セッション5:
ディジタル・メディア・テクノロジのフロンティア

コーディネータ: 村井 純 (慶應義塾大学)

村井:
私が学生の頃,標準化作業は研究として非常に重要だと考えられていた. しかし,インターネットが旧来の標準化の手順を変えつつある. 優れた製品や技術が急速に広まり,事実上の標準になる.

今回,ゲストに技術分野の専門家とパイオニアを招いている.


千代倉 弘明 (慶應義塾大学)

3次元グラフィクス・インタラクティブ・テクストブック

3次元グラフィクスは将来のインターネットアプリケーションの中で 重要な役割を果たすだろう.特に教育目的の応用に適している.

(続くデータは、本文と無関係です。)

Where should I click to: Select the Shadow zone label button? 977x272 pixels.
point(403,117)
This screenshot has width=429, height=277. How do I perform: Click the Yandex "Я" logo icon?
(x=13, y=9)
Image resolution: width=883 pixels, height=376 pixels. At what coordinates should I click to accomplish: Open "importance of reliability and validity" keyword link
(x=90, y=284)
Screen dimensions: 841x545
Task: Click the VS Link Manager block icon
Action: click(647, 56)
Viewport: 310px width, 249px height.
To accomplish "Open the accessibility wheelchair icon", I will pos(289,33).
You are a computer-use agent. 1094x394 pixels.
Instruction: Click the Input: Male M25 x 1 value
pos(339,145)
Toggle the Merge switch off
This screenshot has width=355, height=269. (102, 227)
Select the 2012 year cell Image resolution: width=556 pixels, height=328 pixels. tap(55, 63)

人体ウォークスルーのビデオデモ.高校生向けの人体教育のための教科書 として利用する.デモでは,まず人体各部の2次元イラストがネットスケープ 上に表示された.学生が絵を選択すると,3次元の物体が別のブラウザにポップ アップ表示される.視点を変更したり,ライブでのシミュレーションを実行で きる.


デイブ・ファーバー (ペンシルバニア大学)

米国のホームコンピューティングにおける高速通信の現状

ISDN は米国では事実上失敗している. 高コストと電話会社の販売促進の努力不足のためである.

xDSL は既存の銅線上で対称,非対称の高速データ通信チャネ ルを実現する.非対称 xDSL は同報型のデータ通信に適している. xDSL では 6Mbps の伝送レートを実現可能で,高品位 TV 品質のデータ伝送に十分な性能である.

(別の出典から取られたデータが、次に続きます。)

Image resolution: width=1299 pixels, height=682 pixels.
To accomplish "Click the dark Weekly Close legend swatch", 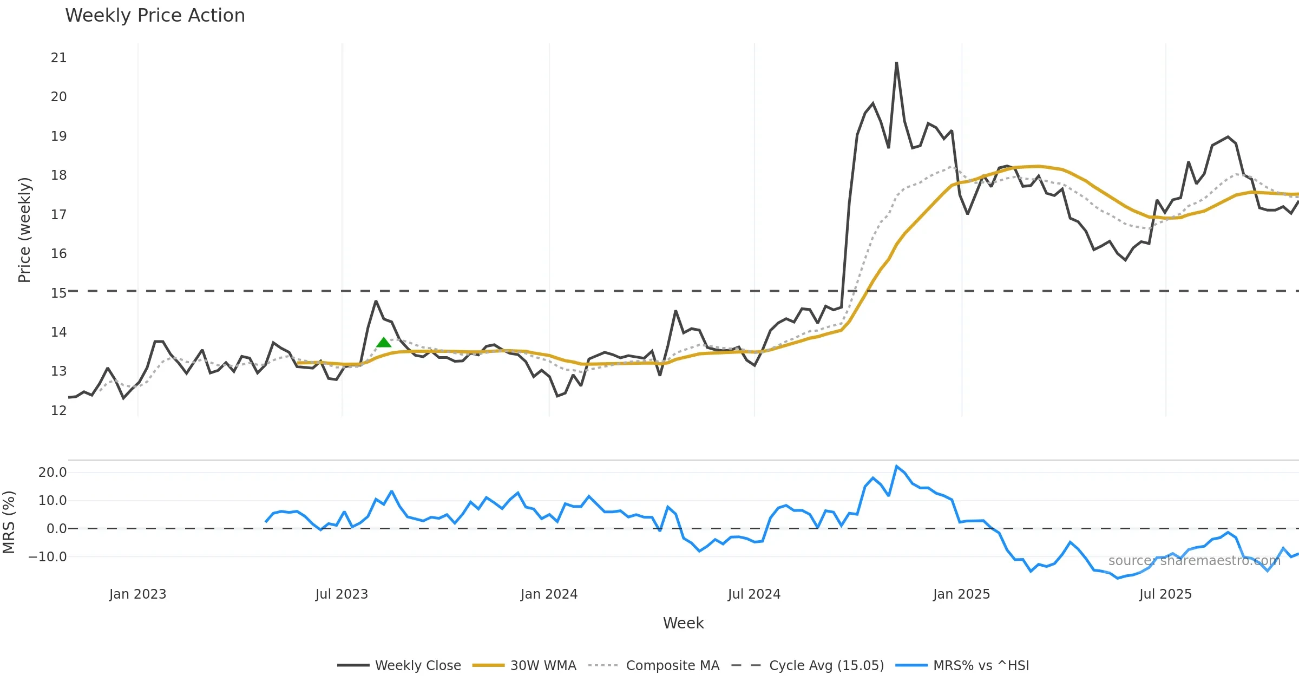I will point(353,665).
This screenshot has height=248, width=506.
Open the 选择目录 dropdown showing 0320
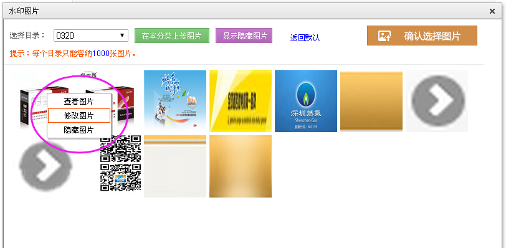pyautogui.click(x=91, y=36)
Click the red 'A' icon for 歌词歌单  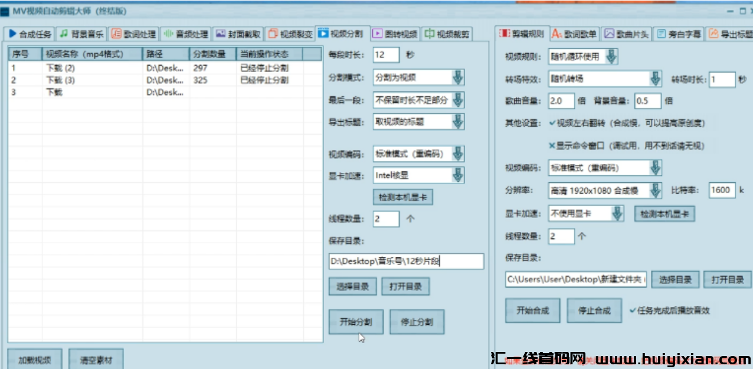point(556,34)
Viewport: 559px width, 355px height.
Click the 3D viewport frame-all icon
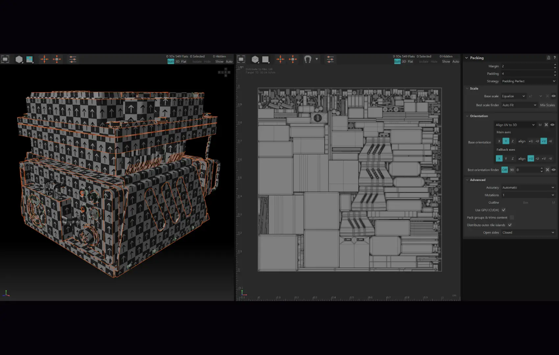[5, 59]
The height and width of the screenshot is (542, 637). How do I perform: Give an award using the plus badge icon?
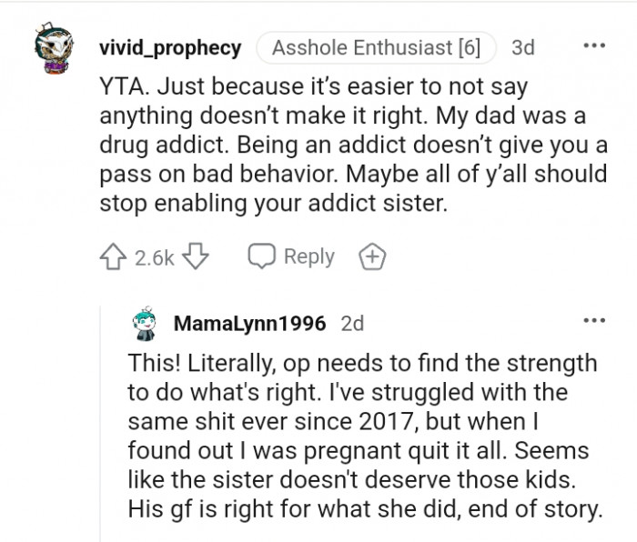(373, 257)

衛星を利用した2種類のサービスが今年の末までに利用可能になる 予定である.米国には2基のDirect Broadcast Satellite (DBS)があり, マイクロソフトとエコスターによって我々のマルチキャストに対する考え方が 変化するかも知れない.

混乱を避けるために,常に可用性のあるコンピューティングが必要である. 不便さは解消するだろう.少々の不便さも莫大なコストとなりうる.


アンディ・ホッパー (ケンブリッジ大学)

世界中あなたの後を追いかけるパーソナライズされたグローバルな通信サー ビスをどのように感じるだろうか.

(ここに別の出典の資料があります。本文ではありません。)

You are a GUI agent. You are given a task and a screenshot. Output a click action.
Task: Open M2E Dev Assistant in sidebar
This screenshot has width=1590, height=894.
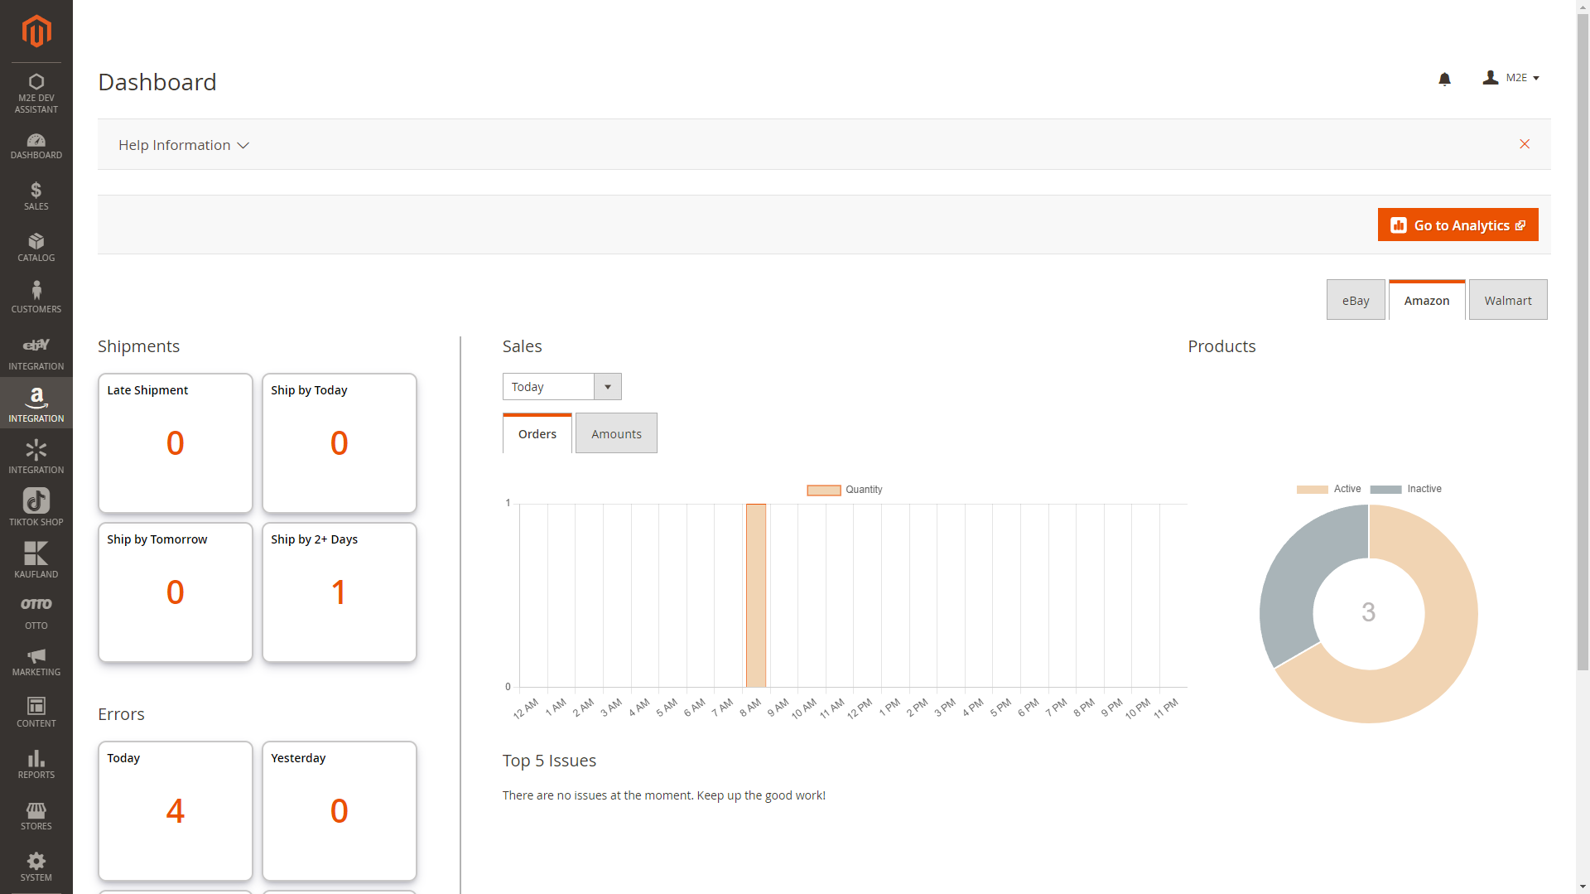(36, 92)
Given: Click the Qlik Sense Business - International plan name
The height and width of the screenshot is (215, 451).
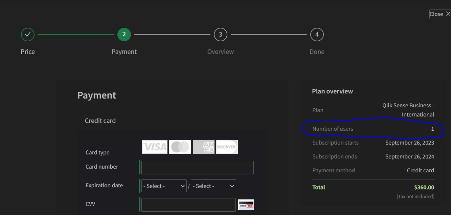Looking at the screenshot, I should coord(408,110).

ネットワークは大多数の利用者にとっては,ほぼ利用不可能である.学習 困難で,潜在的な利用者の大多数にとっては複雑で使いづらい.我々は絶望的 な状況にあるが,これを改善するためにはどうすれば良いだろうか.

我々の回答は,集中化と持続可能な進歩である.

いつでもリセット可能な単純かつステートレスな端末を利用する. 情報はサーバ上に蓄積され,世界中のどこからでもダウンロード可能である.


テッド・ネルソン (慶應義塾大学)

現在のコンピュータアプリケーションは情報の捉え方を完全に誤っている. 技術者達は誤った情報構造の捉え方に基づいてアプリケーションを開発してい る.文章は,情報の真の複雑さを非常に単純化した表現である.

人々はWWWは混沌としていると言うが,それは情報の本質を理解していない. 情報というものは混沌としていて,人々はそれを理解していないからである. 情報が持つ数多くの依存関係を維持するような表現にしなければならない.